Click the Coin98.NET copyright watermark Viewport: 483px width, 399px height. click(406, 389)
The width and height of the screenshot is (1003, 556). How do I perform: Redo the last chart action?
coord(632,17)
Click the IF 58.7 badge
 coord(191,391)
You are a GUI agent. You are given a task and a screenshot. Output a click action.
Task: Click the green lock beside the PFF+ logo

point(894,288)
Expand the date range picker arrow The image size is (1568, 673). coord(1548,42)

▬▬▬▬▬▬

• **Directions**: Substitute "screen capture" for every "screenshot" throughout the records above, and reproduce the lines with nothing else altered.

• **Problem solution**:
Click the Coin98.NET copyright watermark Viewport: 483px width, 399px height. click(406, 389)
The width and height of the screen capture is (1003, 556). How do I perform: Redo the last chart action?
coord(632,17)
Click the IF 58.7 badge
 coord(191,391)
You are a GUI agent. You are given a task and a screen capture. Output a click action.
Task: Click the green lock beside the PFF+ logo

point(894,288)
Expand the date range picker arrow The image size is (1568, 673). coord(1548,42)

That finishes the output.